The vote has been something that has been a work in progress for almost ten years. Acrobatics and Tumbling was created at the collegiate level to meet the needs of young women all across the country. Gannon added Acrobatics and Tumbling as a varsity sport in 2013 and every year the program grows. Acrobatics and Tumbling is currently only offered at the collegiate level but will eventually grow to reach the younger age groups and become well-known everywhere, just like every other sport. It is an evolution of the various disciplines of gymnastics, including artistic gymnastics, trampoline/power tumbling, and acrobatic gymnastics. Acrobatics and Tumbling athletes come from all athletic backgrounds, including swimming and diving, track and field, and competitive cheerleading.

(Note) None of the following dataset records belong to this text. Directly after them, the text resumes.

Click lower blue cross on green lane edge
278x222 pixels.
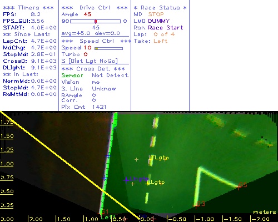coord(105,178)
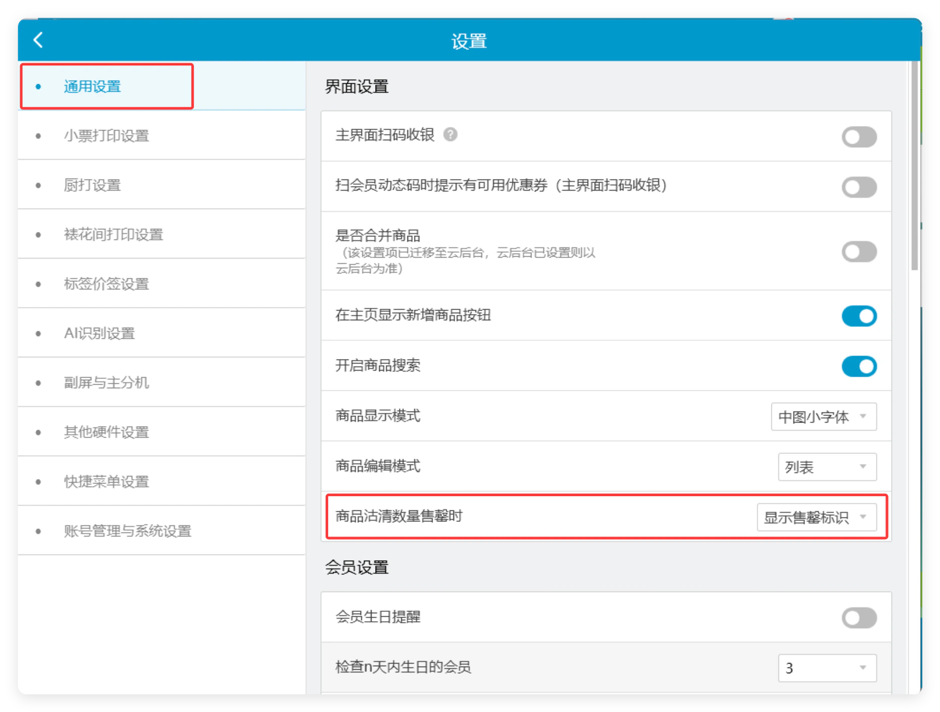Screen dimensions: 940x712
Task: Toggle 主界面扫码收银 switch
Action: coord(859,137)
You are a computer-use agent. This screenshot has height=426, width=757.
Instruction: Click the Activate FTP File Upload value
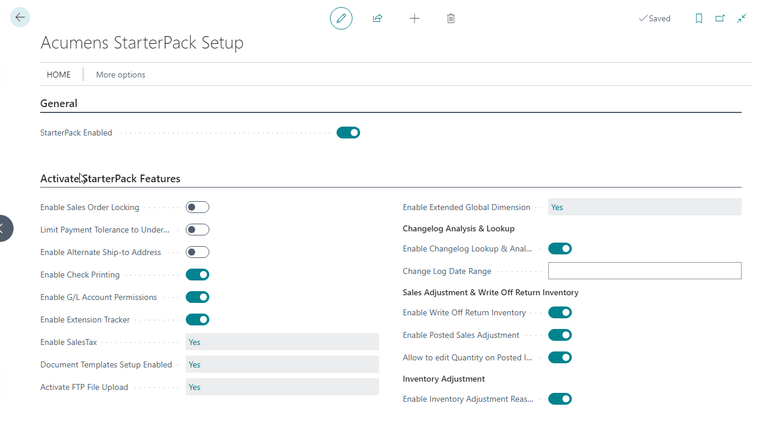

Acrobatics and Tumbling was created for women, by women. This is extremely exciting news for the entire Acrobatics and Tumbling community as we continue to grow and reach championship sport status. There are currently 30 varsity programs across the country and 680 women who will participate in NCATA competition this spring. NCAA Division I members will make their vote on legislation in April. Being a female student-athlete in this sport and creating history is an absolutely amazing feeling, and I cannot wait to see where the future of this sport takes us! We have so much room for growth, and this is only the beginning!